SASSA: Basically. Univision was a great partner, because you want a partner that has the same self-interests. Univision has an eighty-five percent market share in those Spanish-[language]-dominant households. Let’s say – I don’t know exactly what it is – eighty percent [of Hispanic households] are Spanish[-speaking] and twenty percent are English[-speaking]. By 2025, they’ll be thirty percent [English-speaking] households; we don’t believe that eighty percent’s going to grow because of the immigration laws and things like that. So you’re going to have a gigantic group of English-dominant Hispanics that are – “not served” is an overstatement, but under-served, and so [Univision] needed to expand the market beyond that. Robert was a good answer. So that was a really good partnership. With regard to any creative issues, they let us do whatever we want to do for the most part. They’ve been super-engaged on the business side, mostly in distribution and cable sales, and so that’s why we are going to launch well ahead of any other from-scratch network.
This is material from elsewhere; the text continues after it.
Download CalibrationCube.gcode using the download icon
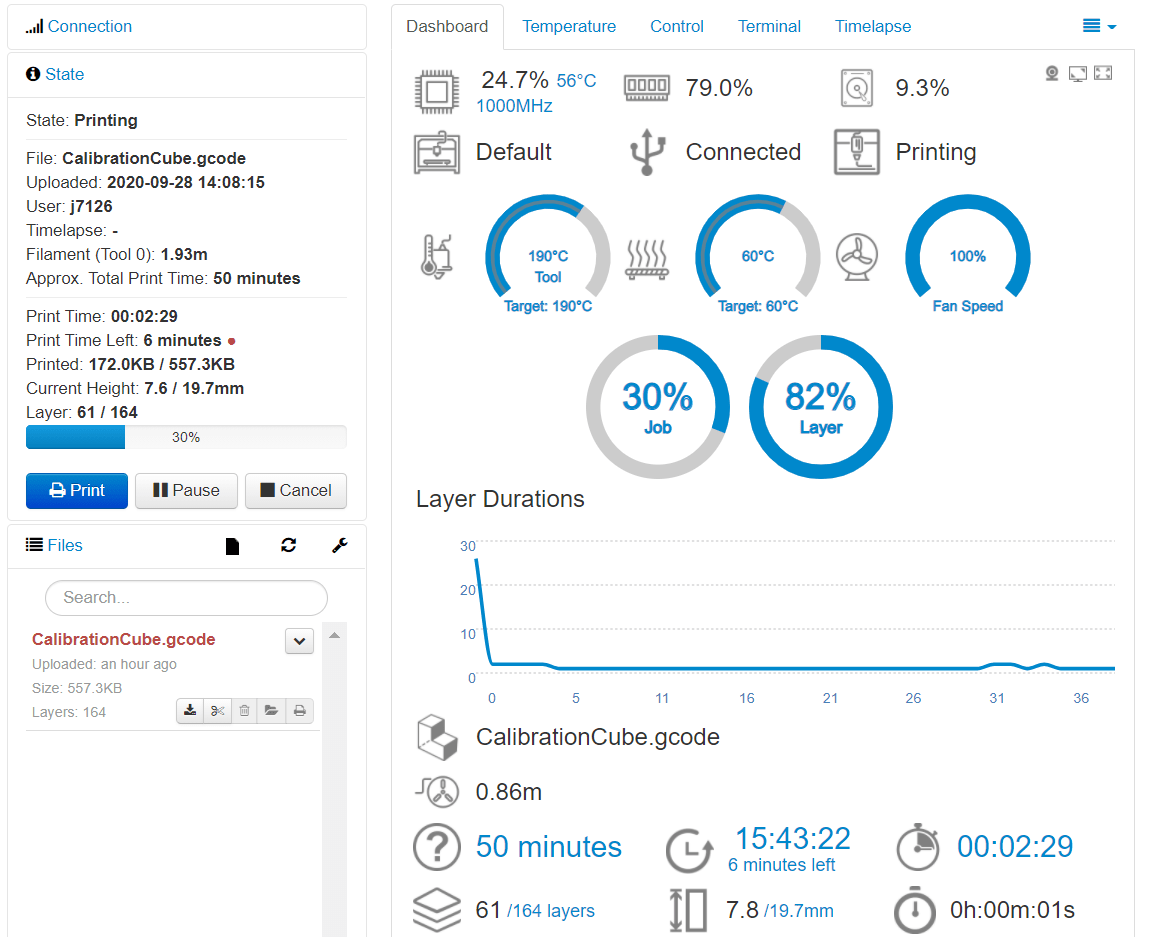Screen dimensions: 1150x937 189,710
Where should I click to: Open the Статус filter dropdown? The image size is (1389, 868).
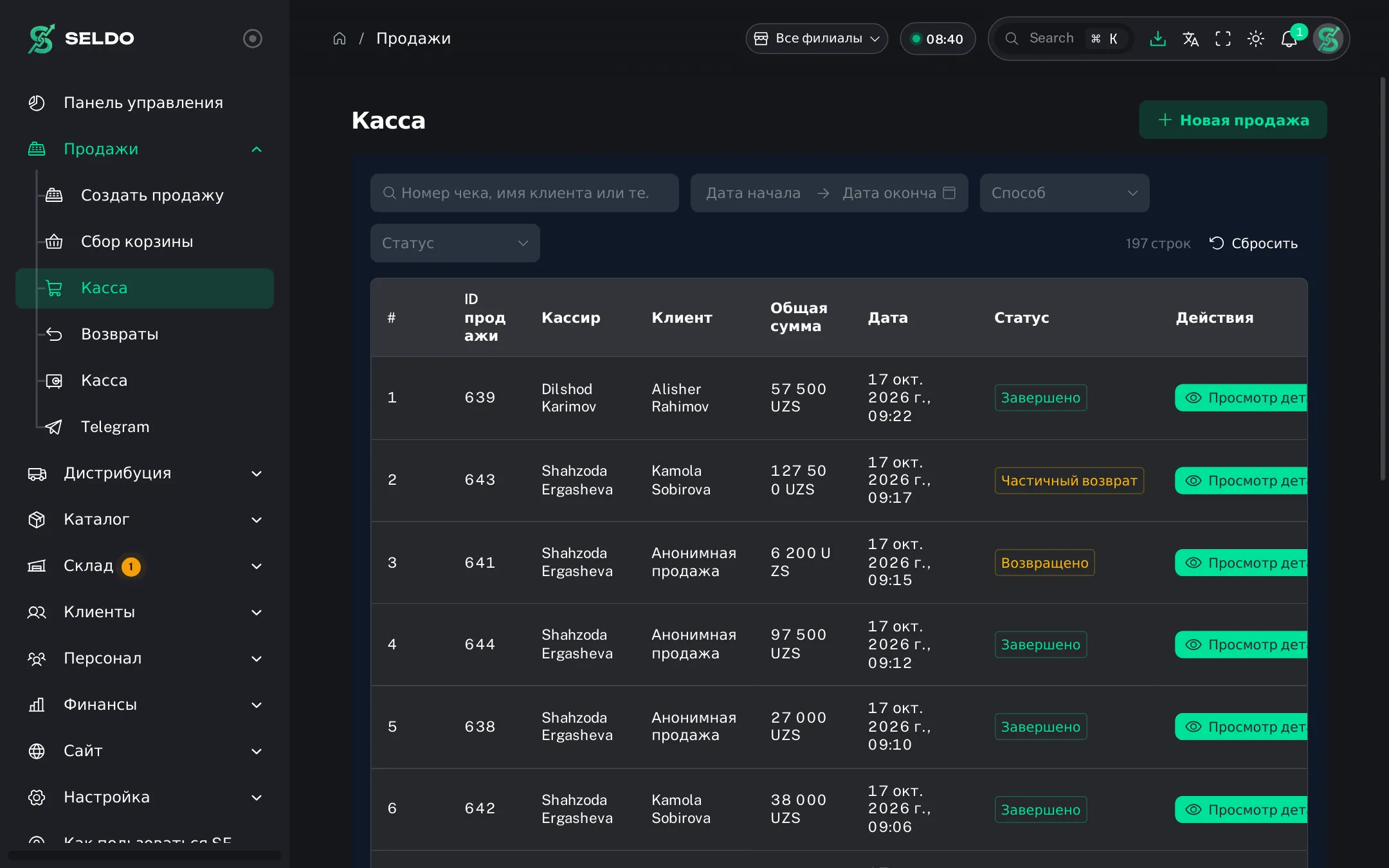coord(455,243)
We [with MATADOR, FROM DUSK TILL DAWN and El Rey’s other original programming] are in English.

ROBERTO ORCI: For me, it’s the first time being part of something like this and launching something and helping to get it off the ground, and that’s part of the fun. I’m just learning a lot. It’s also terrifying for me – [to Sassa] you’ve obviously flown this plane before, so you’re not as scared, but for me, it’s a thrill ride. To be included in conversations that sometimes creatives aren’t always included in and to do what I can to act like an entrepreneur [laughs].

SASSA: We were very lucky to get him in between the deal with Fox and in between the deal with CBS. Otherwise, this would never have happened.

AX: Is working where, as I understand it, you’re essentially just answering to Robert Rodriguez, different from working in the traditional television structure?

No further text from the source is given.